§ **REQUIREMENTS**:
a - From the fellowship passage, list every place it gives as a location of the graduate students the Fellowships have supported.
b - Echo the fellowship passage word for word, everything from "Every year, recipients" down to "Google PhD Fellows.".

-- BEGIN PASSAGE TO READ --

In 2009, Google created the PhD Fellowship Program to recognize and support outstanding graduate students who are doing exceptional research in Computer Science and related fields who seek to influence the future of technology. Now in its eleventh year, these Fellowships have helped support 450 graduate students globally in North America and Europe, Australia, Asia, Africa and India.

Every year, recipients of the Fellowship are invited to a global summit at our Mountain View campus, where they can learn more about Google’s state-of-the-art research, and network with Google’s research community as well as other PhD Fellows from around the world. Below we share some highlights from our most recent summit, and also announce the latest class of Google PhD Fellows.

-- END PASSAGE TO READ --
-- BEGIN SOURCE DATA --

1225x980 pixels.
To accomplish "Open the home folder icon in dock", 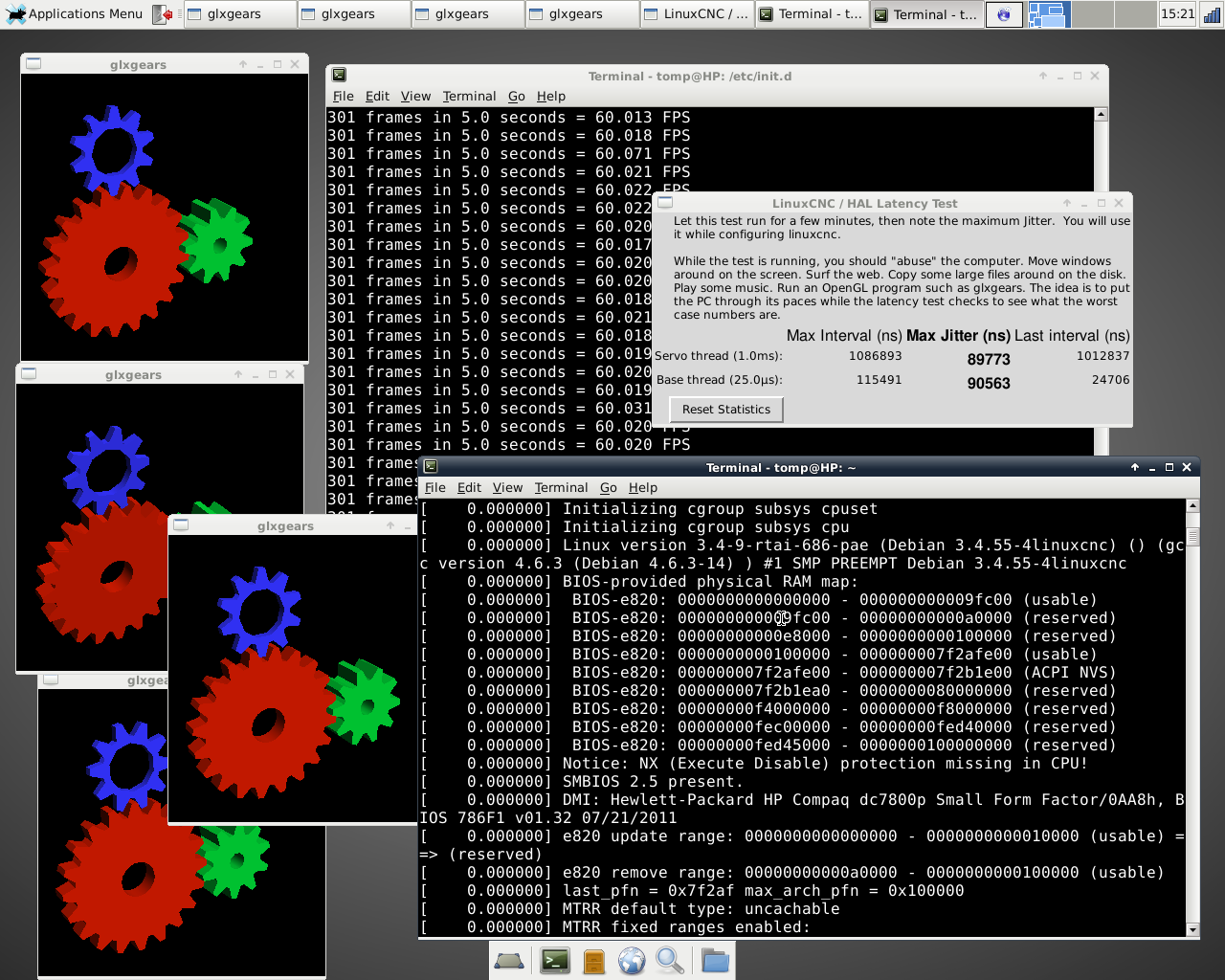I will point(714,960).
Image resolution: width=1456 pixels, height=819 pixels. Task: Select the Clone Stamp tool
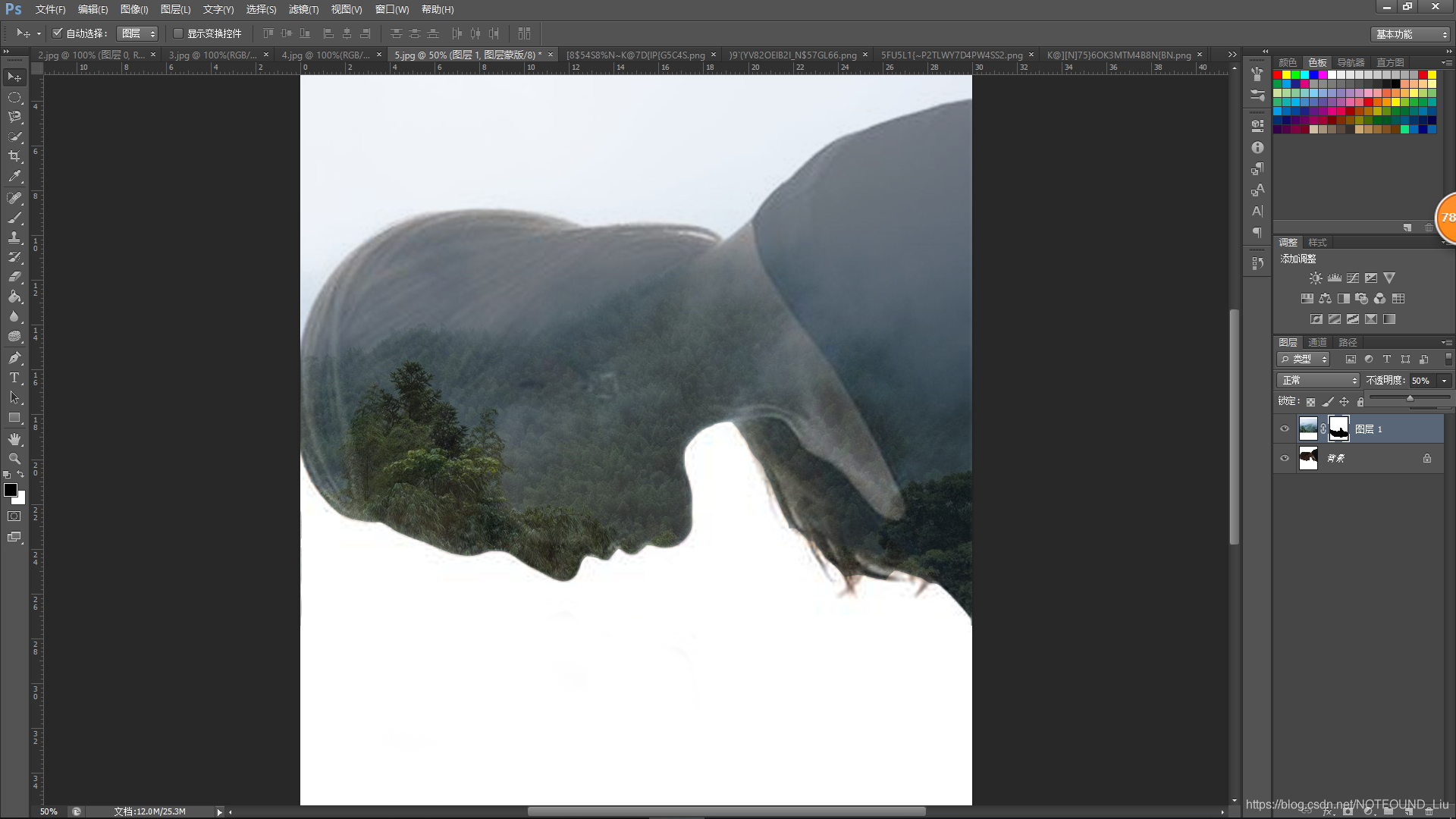[14, 237]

-- END SOURCE DATA --

§ **EXPECTED ANSWERS**:
a - North America, Europe, Australia, Asia, Africa, India

b -
Every year, recipients of the Fellowship are invited to a global summit at our Mountain View campus, where they can learn more about Google’s state-of-the-art research, and network with Google’s research community as well as other PhD Fellows from around the world. Below we share some highlights from our most recent summit, and also announce the latest class of Google PhD Fellows.